Task set:
1: In the coffee grinder forum thread, what thread size did DaveMak discover the puller bolts needed to have?
2: Resume the coffee grinder forum thread from the point at which it stops.

Reading text:
──────────

You will never tell like that. Close the burrs adjustment to the finest point then briefly allow to touch whilst running..... If they do not meet square to each other then the high point will be marked. use a marker pen on the faces of both burrs and where they touch the pen will be removed


----------



## El carajillo (Mar 16, 2013)

grumpydaddy said:


> You will never tell like that. Close the burrs adjustment to the finest point then briefly allow to touch whilst running..... If they do not meet square to each other then the high point will be marked. use a marker pen on the faces of both burrs and where they touch the pen will be removed


It gives an indication but it does not tell you how far out of true it is running

OK for setting up burrs but if Dave has ried to lever the carrier off he may have bent / buckled it .


----------



## jimbojohn55 (Jan 15, 2016)

see post 16 - this is how I removed mine - just using 3 longer bolt / screws and a brass disc

http://coffeeforums.co.uk/showthread.php?33103-Mazzer-Super-Jolly-quot-Paint-it-black-quot-refurb/page2


----------



## DaveMak (Dec 6, 2016)

i got the puller kit of my mate, but none of the bolts he had would fit. i found out its an M4 thread so i ordered some off ebay which turned up this morning.

but they were about 5mm too short which was annoying. so i was trying to macguyver something like jimbo's jobbie, but i noticed that the burr carrier had stopped turning with the bolt screwed in, which meant the bolt holes went straight thru so i put the others in till they hit the otherside and started giving each a 1/4 turn and it popped off. and was absolutely caked in shyte, so i dumped it in puly caff for half hour and gave it a scrubbing.

its re-assembled now but im not happy with the sounds coming from the burrs. i will take another video when its not silly o'clock.

but if i have bent/buckled the carrier, is it just a replacement carrier or have i done the shaft in too?


----------



## El carajillo (Mar 16, 2013)

Most likely just the carrier, they are quite soft ally. With the short stub of shaft bending would be unlikely. Carrier ap £ 50 +


----------



## Dylan (Dec 5, 2011)

I buggered the carrier on my Super Jolly from trying to lever it off, having suspected I did some damage I bought a dial indicator off ebay and when placed on the running carrier the dial vibrated... was hard to tell if it was just my 'anti-science' approach of holding it by hand or the actual carrier, but after ordering a new carrier the 'vibrating' on the gauge disappeared.

Anyway, they ain't lying when they say 'don't lever it off'


----------



## DaveMak (Dec 6, 2016)

──────────

Data for review:
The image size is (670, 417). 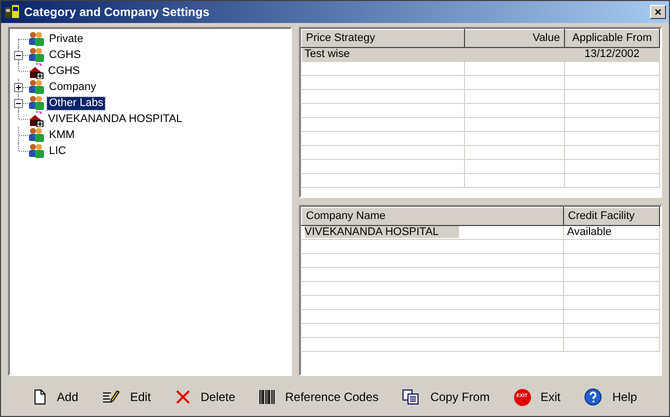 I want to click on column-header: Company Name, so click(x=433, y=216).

──────────

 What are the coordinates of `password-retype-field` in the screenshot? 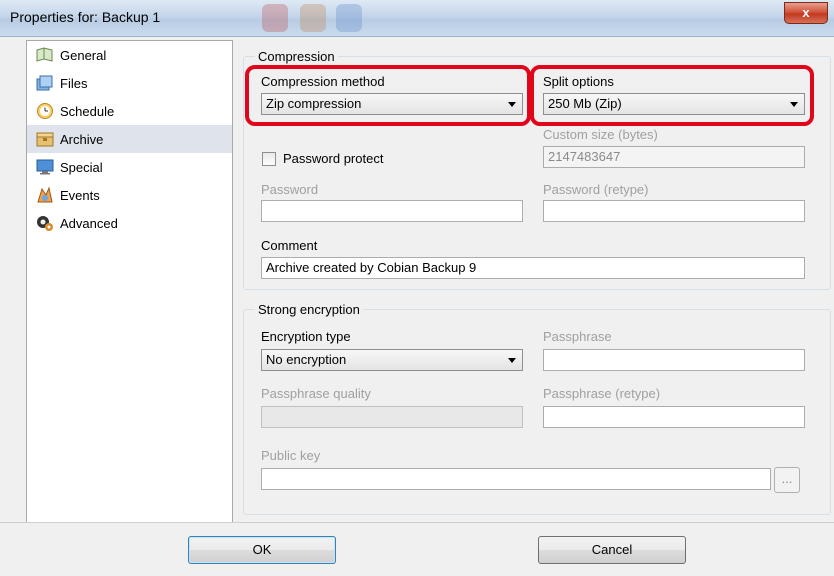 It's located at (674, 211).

──────────

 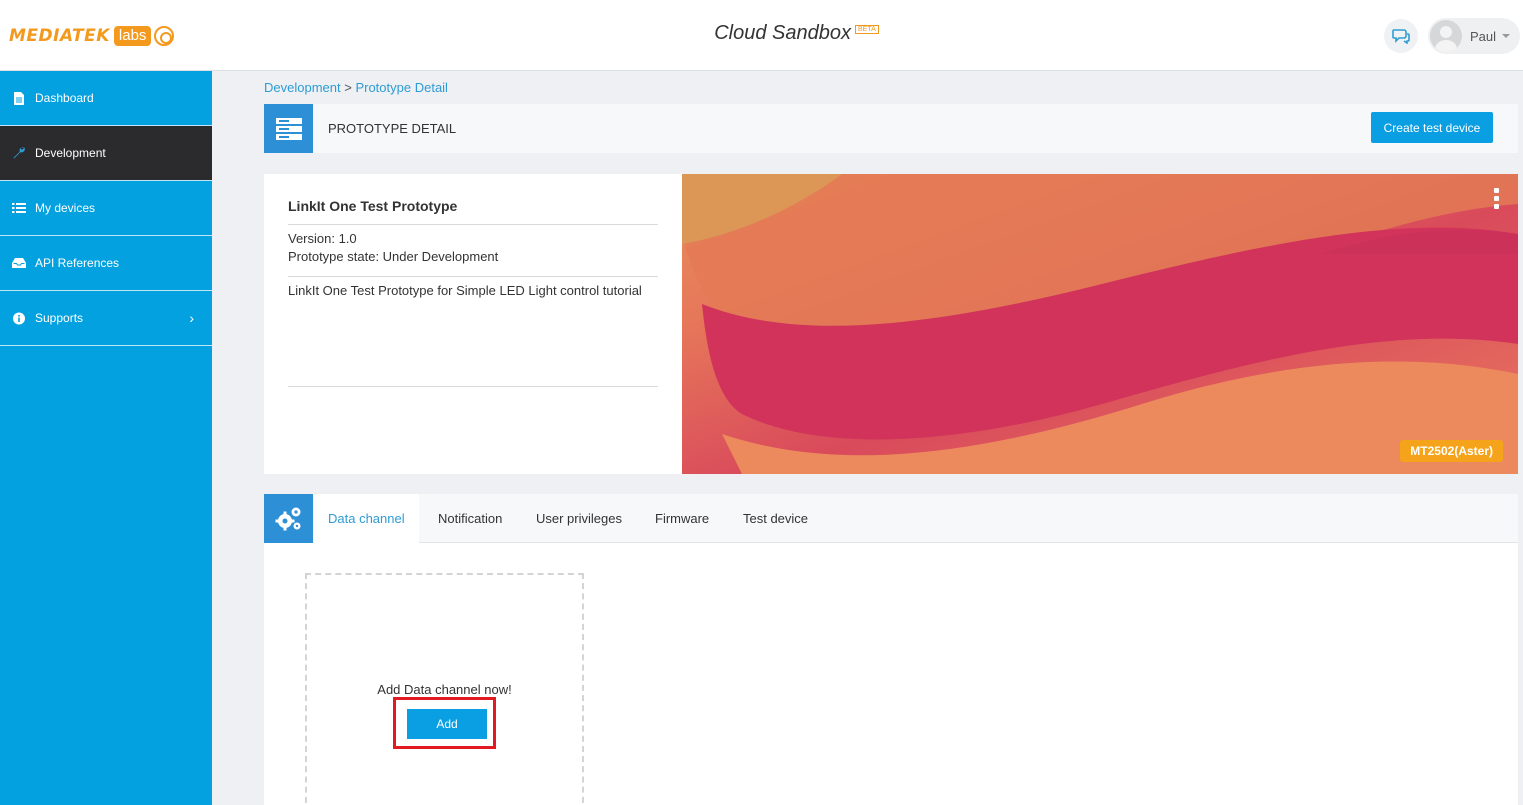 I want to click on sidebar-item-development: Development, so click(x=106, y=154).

──────────

Responses by task:
1: M4

2:
well im pretty sure that even tho its a grinder, it shouldnt be making that kind of grinding noise. also the burr seems to stop spinning almost immediately.

i screwed the top buts right in, then backed off a couple of notches, and started it up. then moved the burrs down till i heard them touching. this vid was taken while 4 notches back from burrs touching.


----------



## coffeechap (Apr 5, 2012)

That sounds buggered


----------



## DaveMak (Dec 6, 2016)

i'd worked that bit out myself. i was hoping for a bit more direction.

i will strip it down again a bit later and see if i can see whats causing it, but it sounds worse now its clean than it ever did.


----------



## Dylan (Dec 5, 2011)

Chances are if it sounded ok before you tried to lever off the carrier, then its the carrier.


----------



## coffeechap (Apr 5, 2012)

if you tried to lever it off, then you have probably damaged the burr carrier, the grinder sounds like you are getting uneven touching during grinding. hope that was more specific?


----------



## coffeeoli (Feb 17, 2017)

bargain!


----------



## El carajillo (Mar 16, 2013)

DaveMak said:


> i'd worked that bit out myself. i was hoping for a bit more direction.
> 
> i will strip it down again a bit later and see if i can see whats causing it, but it sounds worse now its clean than it ever did.


You need to mount a D T I gauge on the grinder ( with a stand) with the pointer resting on machined rim of the carrier, rotate the carrier by hand

noting the total swing of the gauge needle. If this is within a couple of thou it is OK if way out you need a new carrier.


----------



## DaveMak (Dec 6, 2016)

im pretty sure it is bent slightly. without the top burr in place, it spins as it does in the earlier video, but if i tighten the top burr down slowly then before the burr touching sound, you can hear the edges just touching at a point in the spin.

so i am 99% sure it needs replacing, inless its possible to reskim it straight again?

anyone know were i can find the part as i've not managed to find one about.


----------



## Dylan (Dec 5, 2011)

No burrs are perfect, and they have a 'chirping point' which is the two closest points just nearing each other, the locking point will be after this.

However in your case you said it sounded fine, then after you tried to lever it off it didn't, so in your case its much more likely to be a bent carrier.

Not sure who does spare parts. You are after part 27898 however.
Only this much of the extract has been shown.